Sunday, January 22, 2006

PostSecret

Not 1, but 2 library related secrets in today's new batch.

If you are unfamiliar: the author encourages people to send in, anonymously, a secret written on one side of a homemade postcard. They are endearing, they are funny, they are disturbing. They create a connection with a stranger. Mostly, I love the art of it.

Now there is a book.

Sunday, January 15, 2006

Small news

When I first talked to my wonderful current boss about applying for a different job, she took a look at the job description, nodded, said she'd be happy to write a recommendation, which she did, wonderfully.

Now another job opportunity has come my way. I went through the same thing, told her about it, asked what she thought, and she got really bummed. Paraphrasing, "I thought you'd go to the interview of that first job and say 'forget it.' The job description showed nothing promising. This position is worth applying for, and taking if it is offered to you." So she will give me the recommendation, and it will be a good one, and she will keep me without reservation if I don't get the job, but she is bummed.

So yeah, I'm applying for a job that looks really good. I didn't set out to do all this, I just needed something to give me a fresh perspective on my own job, which is great but pays poorly and is tiresome and repetative. I think this second job is much more of a reach and I am much less likely to be a super-strong candidate, though I think I'll make candidate status.
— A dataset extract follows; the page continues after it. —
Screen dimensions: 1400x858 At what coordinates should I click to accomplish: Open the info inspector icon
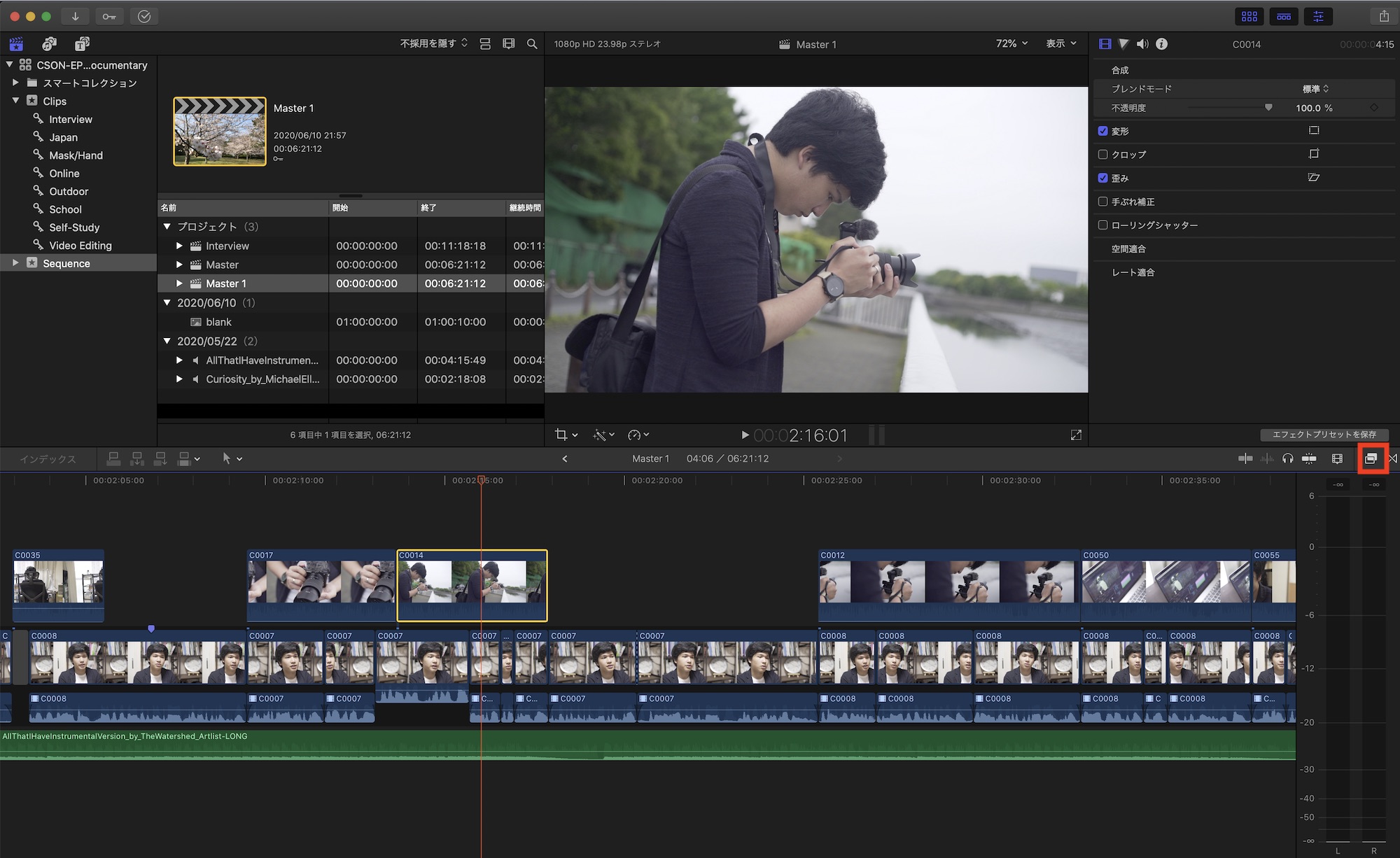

As I told my reference writers, I've never applied for a professional position before, so I consider these excercises in that - part of my grad school education.

Other small news - I'll be giving two talks at NHEMA later this spring. My wonderful boss is organizing the conference, so there's that. But there's also something I am still coming to terms with: in comparison to a lot of library folks, I am very techy and cutting-edge. If I compare myself to librarians online, I am ten steps behind. But the people I give the talks to are comparing themselves to me - and I am 20 steps ahead. It's all very weird to me, but since a lot of the stuff I talk to my cool boss about is new to her - and she is smart and in general keeps up with stuff - that makes me sure I have things to share with all these other school librarians. One talk is on digital audiobooks, the other is more generally on "Library 2.0" (gasp! I used that buzzy term! I didn't on the conference thingy though - I entitled my talk, "Keepin' Up With The Kids: The interactive web and how it can work with and for school libraries and their librarians.") So blogging, but also rss feeds and aggregators, social software spaces like LJ and myspace, flickr and other photosharing spaces, and so on and so on. You get the idea.
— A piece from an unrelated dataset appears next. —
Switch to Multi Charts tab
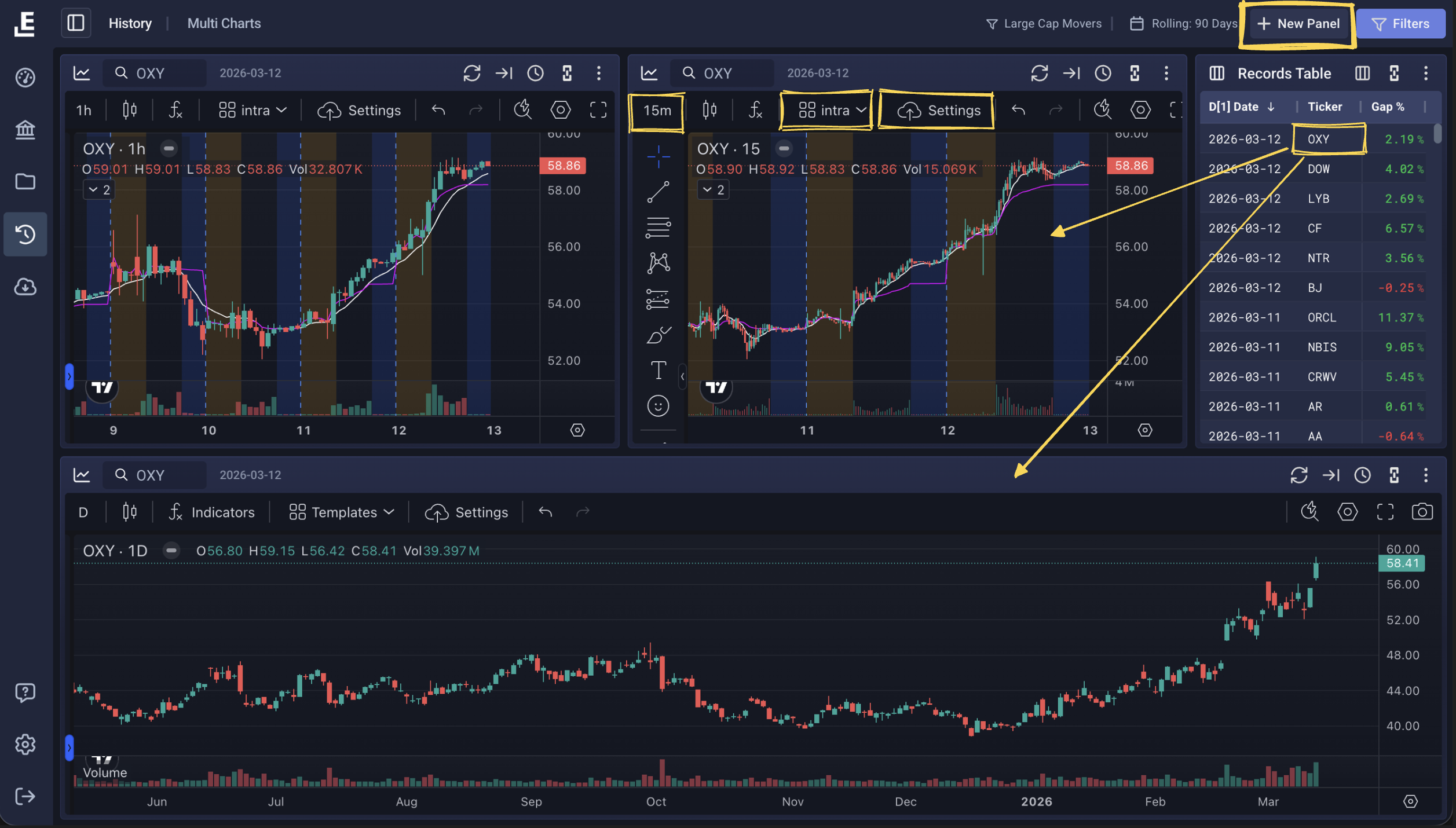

Thursday, January 05, 2006

Thinkin' about moving on . . .

I'm applying to a different job. A public library job.

As I told my boss, I'm not necessarily leaving, and it'll be a miracle if this new little library (just opened last summer) can pay me enough that I can actually go, and on top of that be populated by a director as cool (read: supportive, progressive, risk-taking, relaxed, and able to let people do their thing) as she is. So it's not that I am jumping ship here.

I've just been really run down lately by the little things. The endless non-stop process of asking kids for passes in order to make sure they are really supposed to be in the library is number 1 on the short list of things that are making me look elsewhere. (What happened to the school library being a place for geeks and nerds? Ours is full of those kids, but also is destination central for all kids skipping class. A lot of libraries struggle with bringing patrons in. We struggle with only allowing in a number that can sustain learning.)
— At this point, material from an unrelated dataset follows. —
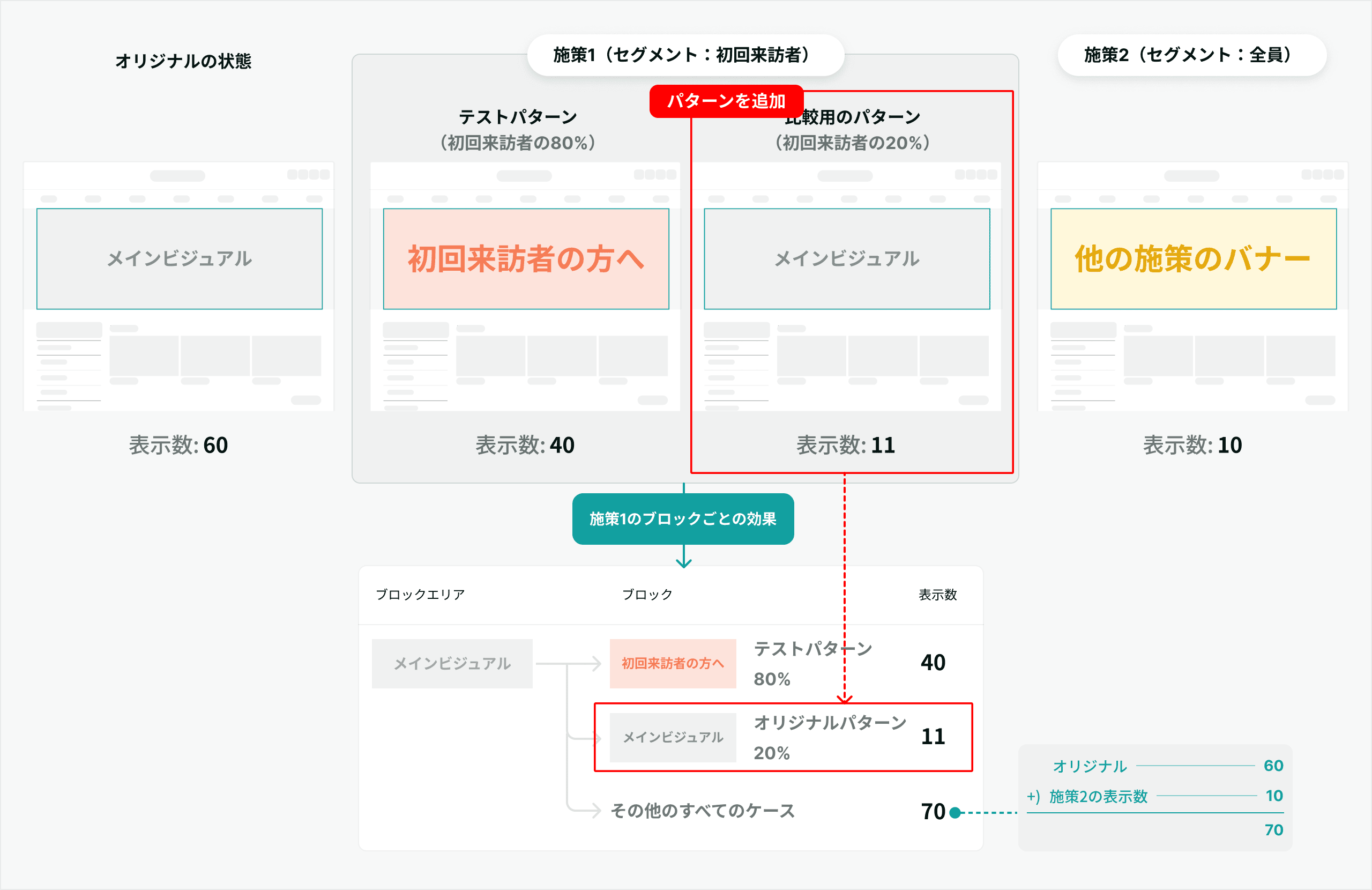Click the 初回来訪者の方へ pink banner
1372x890 pixels.
click(526, 259)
Also as I told my boss, sometimes it takes looking elsewhere to know how good you got it where you're at. I've gotten to do a lot of things that library aides like me don't get to do in a lot of places - collection development, cataloging (yeah, I love it, so I'm a dork), book club blogs, knitting clubs, teaching classes, developing lesson plans, bringing audiobooks on ipods to students . . .

But it would be nice not to have to ask for passes all day, and to work in a different and new place (I *heart* change), and mostly, not to have to get to work until 10am.